### Dataset extract ###
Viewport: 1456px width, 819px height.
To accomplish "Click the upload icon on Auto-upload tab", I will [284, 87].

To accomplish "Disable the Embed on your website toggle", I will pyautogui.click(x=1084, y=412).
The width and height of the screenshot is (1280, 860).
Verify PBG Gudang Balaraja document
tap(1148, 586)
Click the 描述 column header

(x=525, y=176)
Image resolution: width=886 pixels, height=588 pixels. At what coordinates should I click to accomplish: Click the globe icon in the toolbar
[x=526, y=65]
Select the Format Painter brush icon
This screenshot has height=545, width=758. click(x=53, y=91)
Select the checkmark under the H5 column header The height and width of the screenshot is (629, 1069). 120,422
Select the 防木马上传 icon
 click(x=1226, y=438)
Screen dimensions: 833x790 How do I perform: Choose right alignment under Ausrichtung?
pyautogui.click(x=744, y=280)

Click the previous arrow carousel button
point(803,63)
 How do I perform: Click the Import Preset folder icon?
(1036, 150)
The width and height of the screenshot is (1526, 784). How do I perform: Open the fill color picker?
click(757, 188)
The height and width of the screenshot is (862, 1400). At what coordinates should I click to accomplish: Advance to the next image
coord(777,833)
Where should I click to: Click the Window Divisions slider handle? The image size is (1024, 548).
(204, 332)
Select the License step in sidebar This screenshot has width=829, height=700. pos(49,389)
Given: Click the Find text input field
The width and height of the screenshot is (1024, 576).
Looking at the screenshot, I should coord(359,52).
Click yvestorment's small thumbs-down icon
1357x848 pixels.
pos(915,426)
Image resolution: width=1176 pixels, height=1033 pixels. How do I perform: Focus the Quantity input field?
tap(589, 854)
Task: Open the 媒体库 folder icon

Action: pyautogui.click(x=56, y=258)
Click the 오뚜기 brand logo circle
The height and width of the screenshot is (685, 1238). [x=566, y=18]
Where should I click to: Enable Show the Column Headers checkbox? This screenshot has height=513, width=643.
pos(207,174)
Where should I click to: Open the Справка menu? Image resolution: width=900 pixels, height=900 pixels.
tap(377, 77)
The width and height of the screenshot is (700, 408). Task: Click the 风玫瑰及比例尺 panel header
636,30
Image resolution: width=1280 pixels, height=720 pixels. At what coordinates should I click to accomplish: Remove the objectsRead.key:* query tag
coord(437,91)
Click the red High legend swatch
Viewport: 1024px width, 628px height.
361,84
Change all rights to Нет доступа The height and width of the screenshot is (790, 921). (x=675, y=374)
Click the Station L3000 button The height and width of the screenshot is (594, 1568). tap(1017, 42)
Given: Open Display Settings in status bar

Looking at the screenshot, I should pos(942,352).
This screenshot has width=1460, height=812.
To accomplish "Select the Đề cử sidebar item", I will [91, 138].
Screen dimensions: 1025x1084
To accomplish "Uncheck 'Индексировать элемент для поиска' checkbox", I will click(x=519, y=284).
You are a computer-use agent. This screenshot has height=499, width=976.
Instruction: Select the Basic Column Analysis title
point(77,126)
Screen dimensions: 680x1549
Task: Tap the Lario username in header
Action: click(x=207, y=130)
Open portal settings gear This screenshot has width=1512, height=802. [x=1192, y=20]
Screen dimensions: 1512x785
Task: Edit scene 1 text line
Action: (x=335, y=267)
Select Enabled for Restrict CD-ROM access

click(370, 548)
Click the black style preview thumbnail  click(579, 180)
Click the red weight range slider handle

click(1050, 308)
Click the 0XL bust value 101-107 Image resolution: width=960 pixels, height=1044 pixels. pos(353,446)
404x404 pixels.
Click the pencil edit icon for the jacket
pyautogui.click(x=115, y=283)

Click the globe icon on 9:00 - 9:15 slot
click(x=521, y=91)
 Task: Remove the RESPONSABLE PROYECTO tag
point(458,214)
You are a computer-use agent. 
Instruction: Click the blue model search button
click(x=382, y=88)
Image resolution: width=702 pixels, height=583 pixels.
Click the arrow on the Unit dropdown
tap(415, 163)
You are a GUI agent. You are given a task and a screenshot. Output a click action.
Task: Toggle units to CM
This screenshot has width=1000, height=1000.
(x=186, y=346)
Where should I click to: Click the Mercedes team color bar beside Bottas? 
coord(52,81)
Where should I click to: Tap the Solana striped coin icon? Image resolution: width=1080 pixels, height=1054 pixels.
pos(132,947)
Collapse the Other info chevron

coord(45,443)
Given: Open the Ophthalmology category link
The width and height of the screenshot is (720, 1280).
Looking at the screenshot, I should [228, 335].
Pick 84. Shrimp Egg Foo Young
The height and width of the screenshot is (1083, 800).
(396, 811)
###
**Task**
The lines you need are those containing "sidebar"; find them in the records and copy them.

**Response area**
Select the License step in sidebar This screenshot has width=829, height=700. pos(49,389)
To accomplish "Select the Đề cử sidebar item", I will [91, 138].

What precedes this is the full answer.